Effective forces in colloidal mixtures: From depletion attraction to accumulation repulsion

Abstract
Computer simulations and theory are used to systematically investigate how the effective force between two big colloidal spheres in a sea of small spheres depends on the basic (big-small and small-small) interactions. The latter are modeled as hardcore pair potentials with a Yukawa tail which can be either repulsive or attractive. For a repulsive small-small interaction, the effective force follows the trends as predicted by a mapping onto an effective nonadditive hardcore mixture: both a depletion attraction and an accumulation repulsion caused by small spheres adsorbing onto the big ones can be obtained depending on the sign of the big-small interaction.
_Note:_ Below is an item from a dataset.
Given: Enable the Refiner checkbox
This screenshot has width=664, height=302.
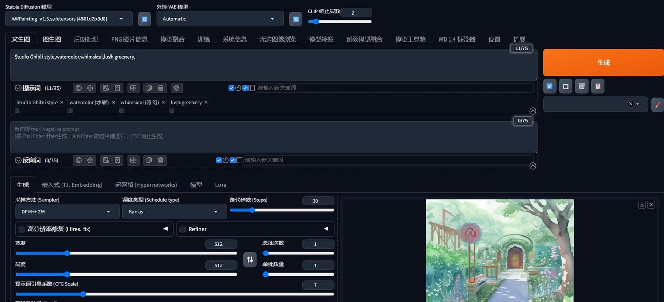Looking at the screenshot, I should pyautogui.click(x=182, y=229).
For repulsive big-small interactions, the effect of adding a small-small attraction also follows the trends predicted by the mapping. But a more subtle “repulsion through attraction” effect arises when both big-small and small-small attractions occur: upon increasing the strength of the small-small interaction, the effective potential becomes more repulsive. We have further tested several theoretical methods against our computer simulations: The superposition approximation works best for an added big-small repulsion, and breaks down for a strong big-small attraction, while density functional theory is very accurate for any big-small interaction when the small particles are pure hard spheres. The theoretical methods perform most poorly for small-small attractions.